Uluslararası Taşımacılık ve Hizmet Üretenleri Derneği (UTİKAD) Başkanı Turgut Erkeskin ile sektör üzerine bir söyleşi gerçekleştirdik. Erkeskin, sektörden gelecek dönemlerde beklentilerini ve rekabet koşullarını aktardı. UTİKAD Başkanı, Türkiye’deki sektörün araç modernizasyonu bakımından global oyuncularla rekabet edebilecek düzeyde olduğunu belirterek son dönemlerde bilişim alanından lojistik sektörünün çok daha fazla yararlandığını dile getirdi.
Gelecek dönemler için Türk lojistik sektörüne dair öngörülerinizi bizimle paylaşır mısınız?

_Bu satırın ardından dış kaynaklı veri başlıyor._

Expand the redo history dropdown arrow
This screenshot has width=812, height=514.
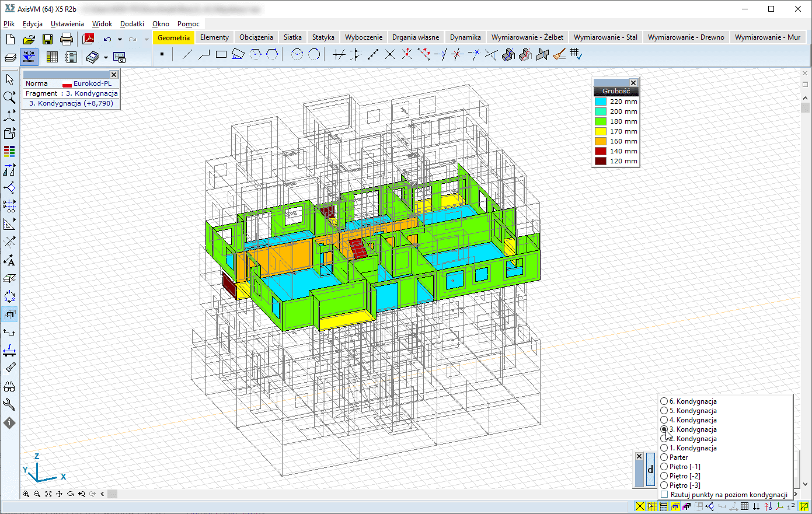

Sektör firmalarımızda uzmanlaşma ve insan gücüne yatırım arttı. Buna paralel sektörün hizmet kalitesi de giderek yükseliyor. İnovasyon ve Ar-Ge konusunda farkındalık ve bilinç seviyesi yükseliyor. Bunların yanı sıra, geçen yıl bilindiği gibi sektörde önemli birleşme ve satın almalar oldu. Konsolidasyon sürecinin devam edeceğini düşünüyoruz. Teşvikler, özelleştirme çalışmaları, serbestleştirmeye yönelik adımlar, yabancı yatırımcı ilgisinin artması, dünya konjonktüründeki iyileşme sinyalleri, Türkiye’nin ekonomik ve siyasi istikrarı, bölgedeki konumunun güçlenmesi, çevre ülkelerdeki yatırımların, ekonomik ve ticari faaliyetlerin artması; Türk lojistik sektörünün bu bölge üzerindeki üstünlüğünü ön plana çıkararak, canlılık ve dinamizmi sürekli kılıyor. Ancak diğer taraftan Avrupa’da durgunluğun sürmesi, navlun ücretleri seviyesini olumsuz etkilemeye devam ediyor. Yine sektörde artan fiyat bazlı rekabet ise firmaları karlılıkta zorluyor. Bu durum sürdürülebilir bir iş ortamı yaratmıyor. Gelişen Türkiye’nin özel sektör marifetiyle yapılacak yatırımlara ihtiyacı var. Bu çerçevede navlun ve karlılıkta artış beklentimiz sürüyor.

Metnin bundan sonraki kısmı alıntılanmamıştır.